= WRITTEN REQUEST =
Turn the data below into a numbered list, one line per item, and leave out any blank lines.

= RECORDS PROVIDED =

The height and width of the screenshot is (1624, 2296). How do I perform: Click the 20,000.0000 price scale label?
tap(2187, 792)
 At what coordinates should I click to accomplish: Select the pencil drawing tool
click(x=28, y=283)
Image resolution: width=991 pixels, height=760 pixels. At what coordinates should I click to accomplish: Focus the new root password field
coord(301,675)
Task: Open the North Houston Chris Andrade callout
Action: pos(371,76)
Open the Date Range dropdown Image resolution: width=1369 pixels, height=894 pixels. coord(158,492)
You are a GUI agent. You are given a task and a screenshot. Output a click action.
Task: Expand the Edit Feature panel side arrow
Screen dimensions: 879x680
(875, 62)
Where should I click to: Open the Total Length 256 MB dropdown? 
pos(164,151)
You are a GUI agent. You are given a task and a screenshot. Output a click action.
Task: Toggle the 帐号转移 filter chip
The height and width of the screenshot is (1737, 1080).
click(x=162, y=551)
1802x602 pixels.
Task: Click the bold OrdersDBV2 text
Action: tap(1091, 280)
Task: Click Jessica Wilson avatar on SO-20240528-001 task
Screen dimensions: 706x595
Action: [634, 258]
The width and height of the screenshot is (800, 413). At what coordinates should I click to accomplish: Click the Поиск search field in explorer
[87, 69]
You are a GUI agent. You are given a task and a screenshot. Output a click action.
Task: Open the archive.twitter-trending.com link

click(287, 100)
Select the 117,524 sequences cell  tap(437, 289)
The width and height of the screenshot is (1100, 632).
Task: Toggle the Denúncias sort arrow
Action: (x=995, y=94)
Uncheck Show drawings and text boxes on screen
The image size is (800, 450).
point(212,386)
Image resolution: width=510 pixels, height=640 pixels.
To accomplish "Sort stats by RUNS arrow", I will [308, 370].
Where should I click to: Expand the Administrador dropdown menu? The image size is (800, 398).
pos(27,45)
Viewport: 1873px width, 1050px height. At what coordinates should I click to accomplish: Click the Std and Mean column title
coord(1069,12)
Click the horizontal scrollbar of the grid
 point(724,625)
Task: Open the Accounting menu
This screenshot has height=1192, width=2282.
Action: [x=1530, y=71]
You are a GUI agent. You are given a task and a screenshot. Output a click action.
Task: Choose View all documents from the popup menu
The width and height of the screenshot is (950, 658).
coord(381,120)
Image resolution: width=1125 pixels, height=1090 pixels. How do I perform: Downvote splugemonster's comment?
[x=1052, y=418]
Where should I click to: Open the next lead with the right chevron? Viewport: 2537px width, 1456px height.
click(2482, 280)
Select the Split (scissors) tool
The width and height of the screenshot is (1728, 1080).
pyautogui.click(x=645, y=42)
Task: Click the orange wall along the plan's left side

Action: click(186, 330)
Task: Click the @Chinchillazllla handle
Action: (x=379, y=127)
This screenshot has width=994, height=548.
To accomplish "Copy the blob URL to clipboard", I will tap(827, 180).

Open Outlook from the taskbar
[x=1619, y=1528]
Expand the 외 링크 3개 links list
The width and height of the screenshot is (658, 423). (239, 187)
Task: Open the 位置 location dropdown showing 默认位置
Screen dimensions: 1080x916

= EXERCISE SOLUTION =
1. The height and width of the screenshot is (1624, 2296). How do I perform: Click the 20,000.0000 price scale label?
2. tap(2187, 792)
3.  At what coordinates should I click to accomplish: Select the pencil drawing tool
4. click(x=28, y=283)
5. Image resolution: width=991 pixels, height=760 pixels. At what coordinates should I click to accomplish: Focus the new root password field
6. coord(301,675)
7. Task: Open the North Houston Chris Andrade callout
8. Action: pos(371,76)
9. Open the Date Range dropdown Image resolution: width=1369 pixels, height=894 pixels. coord(158,492)
10. You are a GUI agent. You are given a task and a screenshot. Output a click action.
11. Task: Expand the Edit Feature panel side arrow
12. Screen dimensions: 879x680
13. (875, 62)
14. Where should I click to: Open the Total Length 256 MB dropdown? 
15. pos(164,151)
16. You are a GUI agent. You are given a task and a screenshot. Output a click action.
17. Task: Toggle the 帐号转移 filter chip
18. The height and width of the screenshot is (1737, 1080).
19. click(x=162, y=551)
20. 1802x602 pixels.
21. Task: Click the bold OrdersDBV2 text
22. Action: tap(1091, 280)
23. Task: Click Jessica Wilson avatar on SO-20240528-001 task
24. Screen dimensions: 706x595
25. Action: [634, 258]
26. The width and height of the screenshot is (800, 413). At what coordinates should I click to accomplish: Click the Поиск search field in explorer
27. [87, 69]
28. You are a GUI agent. You are given a task and a screenshot. Output a click action.
29. Task: Open the archive.twitter-trending.com link
30. click(287, 100)
31. Select the 117,524 sequences cell  tap(437, 289)
32. The width and height of the screenshot is (1100, 632).
33. Task: Toggle the Denúncias sort arrow
34. Action: (x=995, y=94)
35. Uncheck Show drawings and text boxes on screen
36. The image size is (800, 450).
37. point(212,386)
38. Image resolution: width=510 pixels, height=640 pixels.
39. To accomplish "Sort stats by RUNS arrow", I will [308, 370].
40. Where should I click to: Expand the Administrador dropdown menu? The image size is (800, 398).
41. pos(27,45)
42. Viewport: 1873px width, 1050px height. At what coordinates should I click to accomplish: Click the Std and Mean column title
43. coord(1069,12)
44. Click the horizontal scrollbar of the grid
45.  point(724,625)
46. Task: Open the Accounting menu
47. This screenshot has height=1192, width=2282.
48. Action: [x=1530, y=71]
49. You are a GUI agent. You are given a task and a screenshot. Output a click action.
50. Task: Choose View all documents from the popup menu
51. The width and height of the screenshot is (950, 658).
52. coord(381,120)
53. Image resolution: width=1125 pixels, height=1090 pixels. How do I perform: Downvote splugemonster's comment?
54. [x=1052, y=418]
55. Where should I click to: Open the next lead with the right chevron? Viewport: 2537px width, 1456px height.
56. click(2482, 280)
57. Select the Split (scissors) tool
58. The width and height of the screenshot is (1728, 1080).
59. pyautogui.click(x=645, y=42)
60. Task: Click the orange wall along the plan's left side
61. Action: click(186, 330)
62. Task: Click the @Chinchillazllla handle
63. Action: (x=379, y=127)
64. This screenshot has width=994, height=548.
65. To accomplish "Copy the blob URL to clipboard", I will tap(827, 180).
66. Open Outlook from the taskbar
67. [x=1619, y=1528]
68. Expand the 외 링크 3개 links list
69. The width and height of the screenshot is (658, 423). (239, 187)
70. Task: Open the 位置 location dropdown showing 默认位置
71. Screen dimensions: 1080x916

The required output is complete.